Problem 1: In the article about Laura Vandenberg's Pearl Award, how much money comes with the honor?
Problem 2: Copy a passage from the article about Laura Vandenberg's Pearl Award word for word, beginning at the words "Vandenberg, an assistant" and stopping after "retardants and cosmetics.".

Document text:
=== Begin Enclosure ===

AMHERST, Mass. - The Cornell Douglas Foundation, an environmental health and justice advocacy group based in Bethesda, Md., has named University of Massachusetts Amherst environmental health scientist Laura Vandenberg one of its 2016 Pearl Award winners in recognition of her "outstanding leadership in conducting critical research to identify and address the many issues concerning endocrine disruptors."
The national honor comes with a $50,000 check to Vandenberg, who says, "This award is given to someone who is an irritant, someone who has perhaps encountered trouble because of the science they do, specifically in environmental health. I donated the funds to the campus so that my lab can continue to 'cause trouble' and work to improve agencies like EPA and the FDA as they make decisions about chemical safety."
Vandenberg, an assistant professor of environmental health sciences at UMass Amherst's School of Public Health and Health Sciences (SPHHS), is an internationally known expert on the effects of endocrine disrupting chemicals on development and how environmental exposures in early life can contribute to adult diseases including breast cancer, infertility and obesity. She uses molecular, genetic, tissue-based and endocrine tools to investigate such chemicals as bisphenol A and S (BPA and BPS) and others used as plasticizers, in flame retardants and cosmetics.
SPHHS Dean Marjorie Aelion says, "Dr. Vandenberg does it all, from being an excellent teacher to leading a highly-funded research laboratory. This award is unique, and does not recognize her for these accomplishments. Rather it recognizes her advocacy for the environment based on science, and her role in bringing this science to the larger community and environmental policymakers. What an incredible honor for an assistant professor."
As the foundation explains, it named its award for the pearl, noting that each jewel starts as a grain of sand, an intrusion that creates a blister "conceived in pain." Vandenberg says she deeply appreciates the metaphor and it is fitting to her career. As a vocal critic of regulatory agencies' oversight of chemicals in consumer goods, her comments have appeared in Newsweek, Time, Huffington Post, Mother Jones, National Public Radio, USA Today, The Boston Globe, Consumer Reports and Scientific American.

=== End Enclosure ===

Recorded information:
=== Begin Enclosure ===

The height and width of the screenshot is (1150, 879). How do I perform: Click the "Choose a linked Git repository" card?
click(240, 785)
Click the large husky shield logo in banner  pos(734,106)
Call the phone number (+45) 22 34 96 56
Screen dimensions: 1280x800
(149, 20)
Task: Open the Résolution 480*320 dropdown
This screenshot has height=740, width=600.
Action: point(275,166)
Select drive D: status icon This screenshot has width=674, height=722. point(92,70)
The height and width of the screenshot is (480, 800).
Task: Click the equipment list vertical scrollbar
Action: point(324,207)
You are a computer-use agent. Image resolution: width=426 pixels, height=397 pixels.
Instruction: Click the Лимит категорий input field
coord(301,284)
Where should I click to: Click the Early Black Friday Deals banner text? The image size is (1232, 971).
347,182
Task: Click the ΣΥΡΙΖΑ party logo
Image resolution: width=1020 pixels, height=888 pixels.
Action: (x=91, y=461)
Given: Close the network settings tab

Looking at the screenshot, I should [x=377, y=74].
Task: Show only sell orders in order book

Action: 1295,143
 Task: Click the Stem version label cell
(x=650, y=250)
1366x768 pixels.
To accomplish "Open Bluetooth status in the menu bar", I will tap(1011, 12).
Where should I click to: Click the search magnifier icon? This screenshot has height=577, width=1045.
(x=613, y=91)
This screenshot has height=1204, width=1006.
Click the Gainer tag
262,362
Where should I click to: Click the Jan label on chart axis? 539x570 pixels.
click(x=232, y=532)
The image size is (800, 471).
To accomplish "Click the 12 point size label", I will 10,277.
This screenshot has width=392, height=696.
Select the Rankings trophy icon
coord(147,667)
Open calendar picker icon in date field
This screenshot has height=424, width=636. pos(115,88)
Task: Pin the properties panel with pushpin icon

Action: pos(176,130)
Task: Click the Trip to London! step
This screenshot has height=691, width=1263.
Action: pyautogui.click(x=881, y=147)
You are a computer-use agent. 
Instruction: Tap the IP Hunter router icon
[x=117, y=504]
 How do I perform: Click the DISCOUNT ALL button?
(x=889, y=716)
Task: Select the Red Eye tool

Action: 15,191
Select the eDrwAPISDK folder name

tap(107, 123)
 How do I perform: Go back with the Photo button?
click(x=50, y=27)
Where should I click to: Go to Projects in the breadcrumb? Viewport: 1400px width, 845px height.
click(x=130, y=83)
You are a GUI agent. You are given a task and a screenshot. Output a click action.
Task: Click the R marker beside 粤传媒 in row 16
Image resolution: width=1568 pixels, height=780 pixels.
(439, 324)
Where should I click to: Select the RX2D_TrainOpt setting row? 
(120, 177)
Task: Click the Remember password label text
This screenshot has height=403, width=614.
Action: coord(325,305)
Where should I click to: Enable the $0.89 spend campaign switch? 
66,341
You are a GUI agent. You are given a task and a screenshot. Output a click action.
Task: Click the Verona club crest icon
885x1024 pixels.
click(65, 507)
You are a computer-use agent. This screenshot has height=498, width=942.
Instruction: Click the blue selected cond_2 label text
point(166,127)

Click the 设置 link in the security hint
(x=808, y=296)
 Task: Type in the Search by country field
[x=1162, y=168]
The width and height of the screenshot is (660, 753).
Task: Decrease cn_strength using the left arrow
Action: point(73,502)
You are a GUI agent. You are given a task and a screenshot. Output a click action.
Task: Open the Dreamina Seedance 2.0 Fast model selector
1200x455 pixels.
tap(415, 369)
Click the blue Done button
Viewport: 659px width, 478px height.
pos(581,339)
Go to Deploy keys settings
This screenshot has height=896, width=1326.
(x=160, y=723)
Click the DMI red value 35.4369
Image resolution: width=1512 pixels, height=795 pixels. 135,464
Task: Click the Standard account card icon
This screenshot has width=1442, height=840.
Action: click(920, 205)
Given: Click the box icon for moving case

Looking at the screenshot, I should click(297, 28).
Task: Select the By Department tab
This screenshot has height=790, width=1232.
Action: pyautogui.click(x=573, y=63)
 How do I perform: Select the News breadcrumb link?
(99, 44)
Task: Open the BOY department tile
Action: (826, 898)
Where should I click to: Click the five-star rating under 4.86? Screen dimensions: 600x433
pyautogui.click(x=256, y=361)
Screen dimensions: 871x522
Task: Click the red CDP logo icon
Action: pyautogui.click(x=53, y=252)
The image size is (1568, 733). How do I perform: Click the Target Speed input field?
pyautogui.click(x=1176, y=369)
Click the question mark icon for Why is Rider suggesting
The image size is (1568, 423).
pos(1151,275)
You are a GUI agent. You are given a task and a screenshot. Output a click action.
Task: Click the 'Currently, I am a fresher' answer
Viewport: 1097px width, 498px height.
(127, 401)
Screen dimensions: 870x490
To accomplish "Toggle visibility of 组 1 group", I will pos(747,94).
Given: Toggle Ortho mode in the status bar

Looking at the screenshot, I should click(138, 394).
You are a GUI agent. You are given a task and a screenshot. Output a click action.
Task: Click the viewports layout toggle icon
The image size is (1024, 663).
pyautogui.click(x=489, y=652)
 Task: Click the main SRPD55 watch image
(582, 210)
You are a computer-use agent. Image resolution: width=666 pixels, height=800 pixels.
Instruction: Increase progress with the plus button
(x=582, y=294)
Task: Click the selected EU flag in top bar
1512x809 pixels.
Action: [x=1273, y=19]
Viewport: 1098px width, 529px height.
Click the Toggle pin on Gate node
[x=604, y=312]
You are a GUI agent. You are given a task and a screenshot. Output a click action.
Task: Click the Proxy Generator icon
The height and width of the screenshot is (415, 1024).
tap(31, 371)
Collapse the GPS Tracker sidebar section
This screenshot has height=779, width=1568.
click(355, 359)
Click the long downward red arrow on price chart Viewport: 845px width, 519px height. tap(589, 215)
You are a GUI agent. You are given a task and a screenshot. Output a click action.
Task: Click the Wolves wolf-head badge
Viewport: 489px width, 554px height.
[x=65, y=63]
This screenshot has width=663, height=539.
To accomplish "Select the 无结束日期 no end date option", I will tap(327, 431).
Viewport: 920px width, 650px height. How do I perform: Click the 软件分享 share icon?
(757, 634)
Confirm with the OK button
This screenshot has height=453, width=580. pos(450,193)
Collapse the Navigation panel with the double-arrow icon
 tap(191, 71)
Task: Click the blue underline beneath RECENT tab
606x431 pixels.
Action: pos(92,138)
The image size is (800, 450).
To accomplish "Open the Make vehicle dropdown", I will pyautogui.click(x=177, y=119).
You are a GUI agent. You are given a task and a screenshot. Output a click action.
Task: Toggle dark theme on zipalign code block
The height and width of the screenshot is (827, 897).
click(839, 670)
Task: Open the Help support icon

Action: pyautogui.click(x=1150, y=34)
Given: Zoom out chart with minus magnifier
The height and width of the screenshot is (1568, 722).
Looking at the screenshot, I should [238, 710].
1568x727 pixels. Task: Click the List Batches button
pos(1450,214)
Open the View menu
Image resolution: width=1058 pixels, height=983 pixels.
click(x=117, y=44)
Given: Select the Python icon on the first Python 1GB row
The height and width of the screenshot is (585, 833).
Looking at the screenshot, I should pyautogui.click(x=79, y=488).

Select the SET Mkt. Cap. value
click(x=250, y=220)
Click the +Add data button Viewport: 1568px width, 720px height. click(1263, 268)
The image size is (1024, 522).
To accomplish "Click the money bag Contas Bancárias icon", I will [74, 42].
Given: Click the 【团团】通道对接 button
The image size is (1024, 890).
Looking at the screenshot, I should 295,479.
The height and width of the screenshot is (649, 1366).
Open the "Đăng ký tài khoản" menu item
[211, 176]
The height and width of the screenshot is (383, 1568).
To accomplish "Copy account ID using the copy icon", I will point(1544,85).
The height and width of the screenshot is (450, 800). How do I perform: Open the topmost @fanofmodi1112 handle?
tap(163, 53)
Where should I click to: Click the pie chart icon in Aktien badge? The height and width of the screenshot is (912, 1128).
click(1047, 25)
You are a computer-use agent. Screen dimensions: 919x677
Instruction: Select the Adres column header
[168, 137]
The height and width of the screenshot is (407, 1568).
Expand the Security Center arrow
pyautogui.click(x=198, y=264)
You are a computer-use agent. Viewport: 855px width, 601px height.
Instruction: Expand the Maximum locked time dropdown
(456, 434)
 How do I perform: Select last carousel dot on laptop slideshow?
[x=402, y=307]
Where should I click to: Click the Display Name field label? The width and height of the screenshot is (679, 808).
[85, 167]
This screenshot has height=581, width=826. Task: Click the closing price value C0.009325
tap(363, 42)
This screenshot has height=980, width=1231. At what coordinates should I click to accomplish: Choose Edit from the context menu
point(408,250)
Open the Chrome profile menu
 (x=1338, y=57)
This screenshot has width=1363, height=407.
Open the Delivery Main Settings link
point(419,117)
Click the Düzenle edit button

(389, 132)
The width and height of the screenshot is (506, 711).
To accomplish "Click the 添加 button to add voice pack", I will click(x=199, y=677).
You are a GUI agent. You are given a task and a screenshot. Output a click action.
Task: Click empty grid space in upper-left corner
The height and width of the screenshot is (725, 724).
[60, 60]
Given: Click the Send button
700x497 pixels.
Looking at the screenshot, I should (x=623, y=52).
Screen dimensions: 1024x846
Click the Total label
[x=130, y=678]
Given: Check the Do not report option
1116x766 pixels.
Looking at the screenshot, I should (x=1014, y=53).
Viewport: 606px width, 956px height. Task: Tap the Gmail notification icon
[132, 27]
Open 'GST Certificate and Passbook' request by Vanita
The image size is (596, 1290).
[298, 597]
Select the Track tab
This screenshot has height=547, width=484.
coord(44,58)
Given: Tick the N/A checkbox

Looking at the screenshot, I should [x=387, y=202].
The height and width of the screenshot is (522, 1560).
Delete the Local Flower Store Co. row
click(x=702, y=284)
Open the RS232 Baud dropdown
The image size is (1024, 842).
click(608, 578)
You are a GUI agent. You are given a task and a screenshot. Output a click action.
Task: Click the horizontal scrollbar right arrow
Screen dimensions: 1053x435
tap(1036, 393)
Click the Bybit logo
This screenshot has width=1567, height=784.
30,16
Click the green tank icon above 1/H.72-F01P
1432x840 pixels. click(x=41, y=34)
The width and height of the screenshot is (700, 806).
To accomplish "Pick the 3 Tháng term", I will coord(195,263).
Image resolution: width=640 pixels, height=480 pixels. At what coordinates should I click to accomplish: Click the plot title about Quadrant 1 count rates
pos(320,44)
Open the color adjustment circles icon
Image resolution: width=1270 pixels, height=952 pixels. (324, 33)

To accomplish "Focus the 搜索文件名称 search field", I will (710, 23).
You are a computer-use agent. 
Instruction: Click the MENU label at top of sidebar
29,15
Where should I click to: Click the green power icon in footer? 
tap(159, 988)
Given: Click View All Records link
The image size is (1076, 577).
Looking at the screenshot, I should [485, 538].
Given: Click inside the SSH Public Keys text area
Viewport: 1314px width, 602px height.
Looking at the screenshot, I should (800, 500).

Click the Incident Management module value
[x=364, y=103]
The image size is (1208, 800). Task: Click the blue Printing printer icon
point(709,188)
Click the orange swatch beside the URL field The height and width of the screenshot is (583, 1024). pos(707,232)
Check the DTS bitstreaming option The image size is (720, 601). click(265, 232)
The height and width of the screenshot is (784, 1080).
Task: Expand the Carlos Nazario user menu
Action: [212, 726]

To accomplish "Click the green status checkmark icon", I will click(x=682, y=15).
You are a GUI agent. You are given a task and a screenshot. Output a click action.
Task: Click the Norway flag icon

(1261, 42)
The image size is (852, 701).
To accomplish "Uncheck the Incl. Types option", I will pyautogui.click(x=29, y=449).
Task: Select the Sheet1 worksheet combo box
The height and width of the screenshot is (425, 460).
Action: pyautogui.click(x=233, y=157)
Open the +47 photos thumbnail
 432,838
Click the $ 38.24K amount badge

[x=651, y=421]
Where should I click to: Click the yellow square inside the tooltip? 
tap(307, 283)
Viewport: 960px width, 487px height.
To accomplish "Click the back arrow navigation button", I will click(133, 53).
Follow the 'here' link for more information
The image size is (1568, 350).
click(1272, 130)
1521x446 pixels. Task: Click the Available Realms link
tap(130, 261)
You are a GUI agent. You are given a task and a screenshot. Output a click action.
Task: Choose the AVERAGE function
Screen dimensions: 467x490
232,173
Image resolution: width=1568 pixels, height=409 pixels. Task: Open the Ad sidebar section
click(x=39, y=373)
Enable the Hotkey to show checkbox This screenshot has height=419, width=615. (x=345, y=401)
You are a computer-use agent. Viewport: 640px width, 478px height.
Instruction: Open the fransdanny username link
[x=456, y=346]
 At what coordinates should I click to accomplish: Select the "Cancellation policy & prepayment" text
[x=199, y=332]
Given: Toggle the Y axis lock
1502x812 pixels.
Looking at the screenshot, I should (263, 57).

=== End Enclosure ===

Answer section 1: A $50,000 check.

Answer section 2:
Vandenberg, an assistant professor of environmental health sciences at UMass Amherst's School of Public Health and Health Sciences (SPHHS), is an internationally known expert on the effects of endocrine disrupting chemicals on development and how environmental exposures in early life can contribute to adult diseases including breast cancer, infertility and obesity. She uses molecular, genetic, tissue-based and endocrine tools to investigate such chemicals as bisphenol A and S (BPA and BPS) and others used as plasticizers, in flame retardants and cosmetics.